Gradgen is a Python library for symbolic differentiation and (embedded) Rust code generation.

Code generation example

See documentation

Here is an example where we will define the function

$$f(x, u) = \Vert x \Vert_2^2 + u \sin(x_1) + x_2 x_3,$$

for a three-dimensional input $x$ and scalar $u$.

The goal is to generate Rust code for the functions $f$, $Jf$ (the Jacobian matrix of $f$).

Furthermore, we want to generate a Rust function that computes simultaneous $f$ and $\nabla_x f$. This often is computationally more efficient compared to computing $f(x, u)$ and $\nabla_x f(x, u)$ in separate functions (look for FunctionBundle below).

from gradgen import CodeGenerationBuilder, Function, RustBackendConfig, SXVector, sin

# Define the symbolic inputs.
x = SXVector.sym("x", 3)
u = SXVector.sym("u", 1)

# Build a simple scalar-valued function of x and u
# f(x, u) = ||x||_2^2 + u_1 * sin(x_1) + x_2 * x_3
f_expr = x.norm2sq() + u[0] * sin(x[0]) + x[1] * x[2]

# Define a Function object
f = Function(
    "energy",
    [x, u],
    [f_expr],
    input_names=["x", "u"],
    output_names=["energy"],
)

# (Optional) Evaluate f in Python
x_value = [1.0, 2.0, -0.5]
u_value = [3.0]
print("f(x, u) =", f(x_value, u_value))

# Generate code
project = (
    CodeGenerationBuilder()
    .with_backend_config(
        RustBackendConfig()
        .with_crate_name("my_kernel")
        .with_backend_mode("no_std")
        .with_scalar_type("f64")
    )
    .for_function(f)
        .add_primal()
        .add_jacobian()
        .add_joint(
            FunctionBundle()
            .add_f()
            .add_jf(wrt=0)
        )
        .with_simplification("medium")
        .done()
    .build(Path(__file__).resolve().parent / "codegen_kernel")
)

See the demos and this more complete tutorial.

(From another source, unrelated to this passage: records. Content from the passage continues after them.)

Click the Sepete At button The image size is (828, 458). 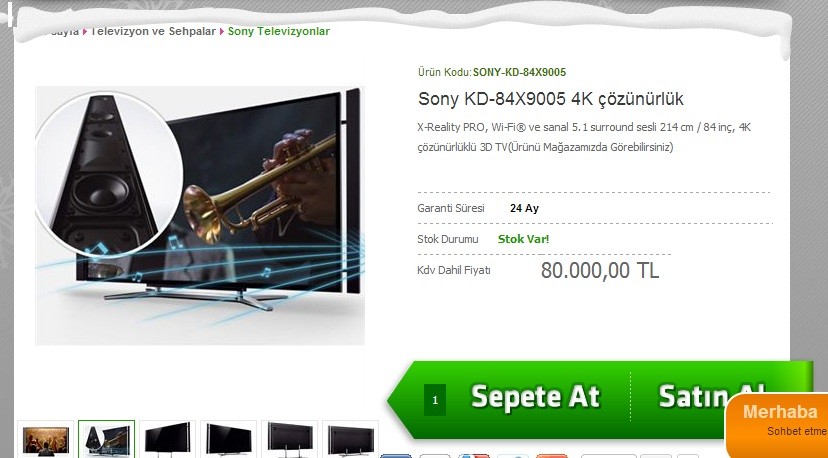(535, 397)

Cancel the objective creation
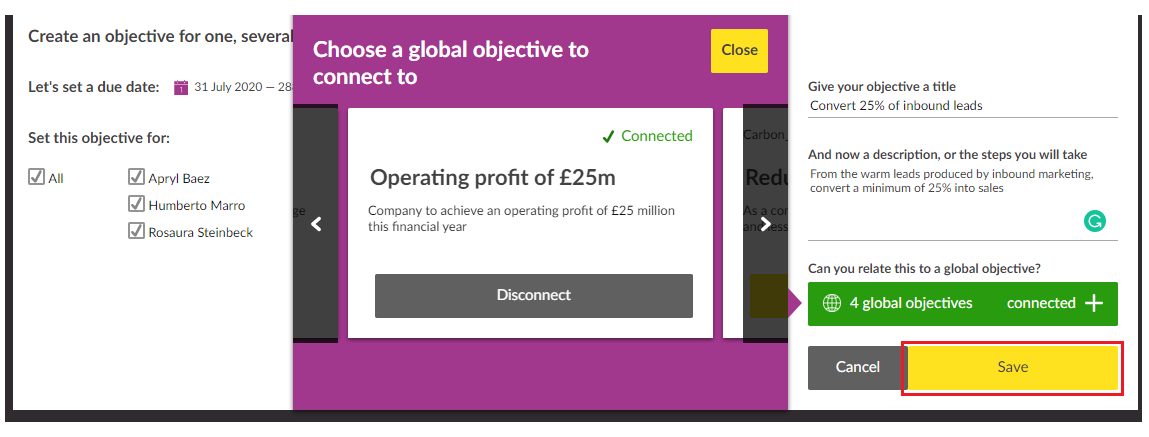point(857,367)
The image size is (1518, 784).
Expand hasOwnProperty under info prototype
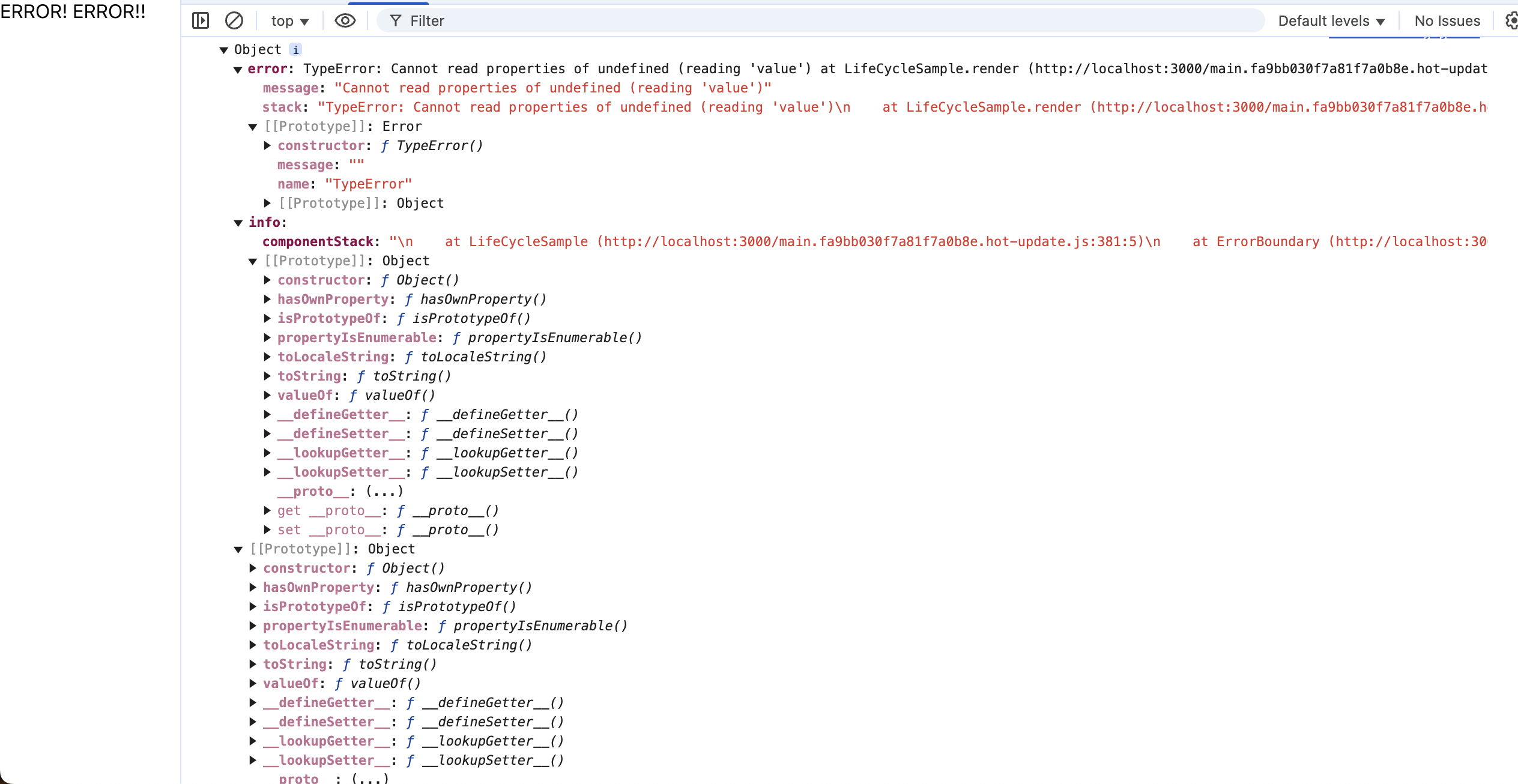[x=267, y=300]
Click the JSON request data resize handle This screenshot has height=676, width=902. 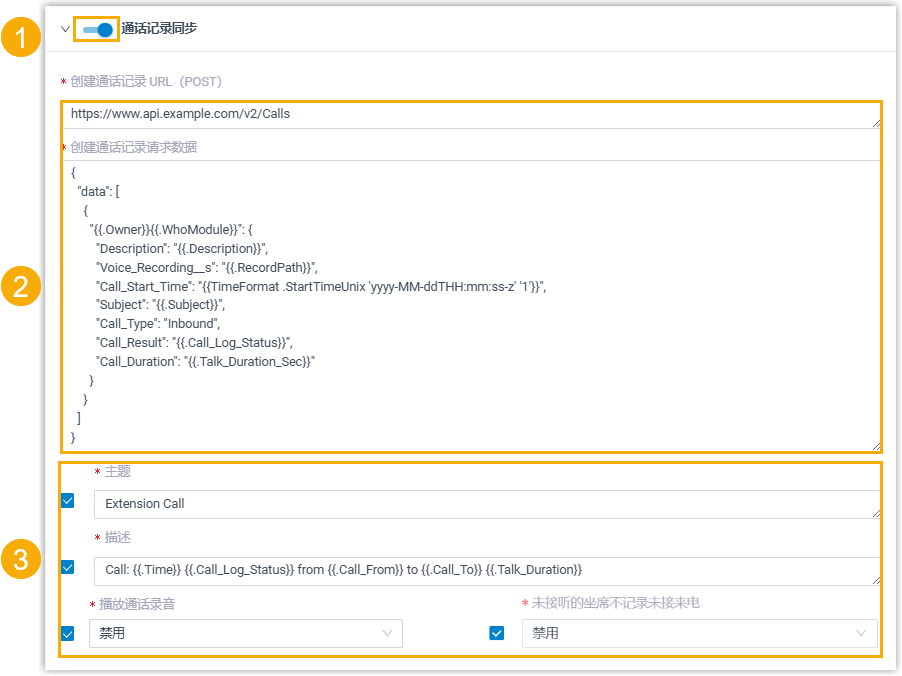(876, 446)
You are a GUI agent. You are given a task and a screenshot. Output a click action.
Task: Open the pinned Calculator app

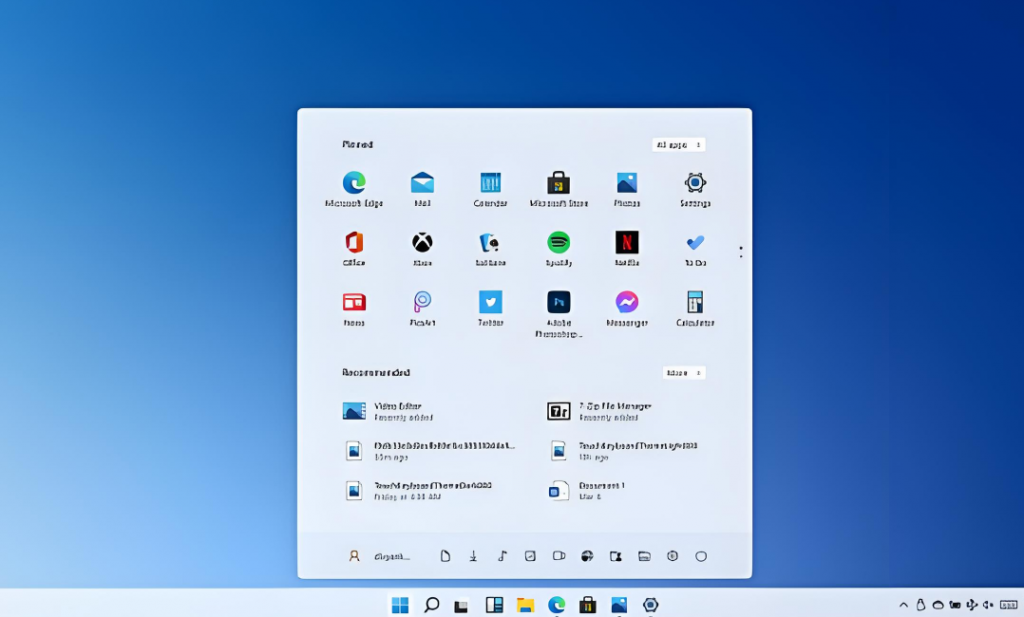click(x=695, y=302)
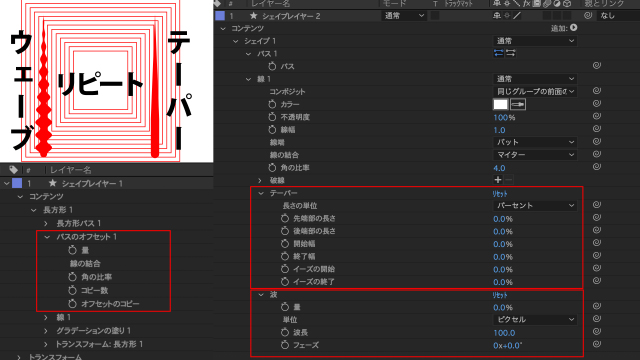The height and width of the screenshot is (360, 640).
Task: Click the white stroke カラー swatch
Action: click(x=500, y=104)
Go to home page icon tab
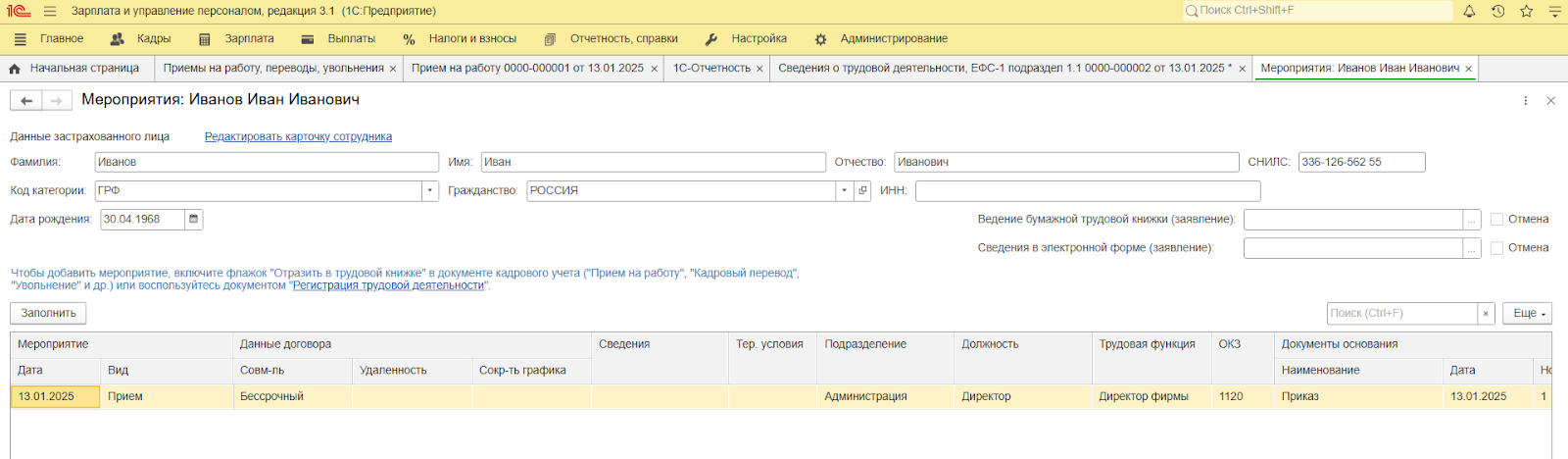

Special case: optimal control

See tutorial

In applications such as optimal control, the generated code can become too large very easily. However, the problem structure can be exploited to generate code with complexity that doesn't increase with the prediction horizon.

Instead of completely unrolled code, Gradgen exploits the problem structure to create high-performance, human-readable embeddable Rust code.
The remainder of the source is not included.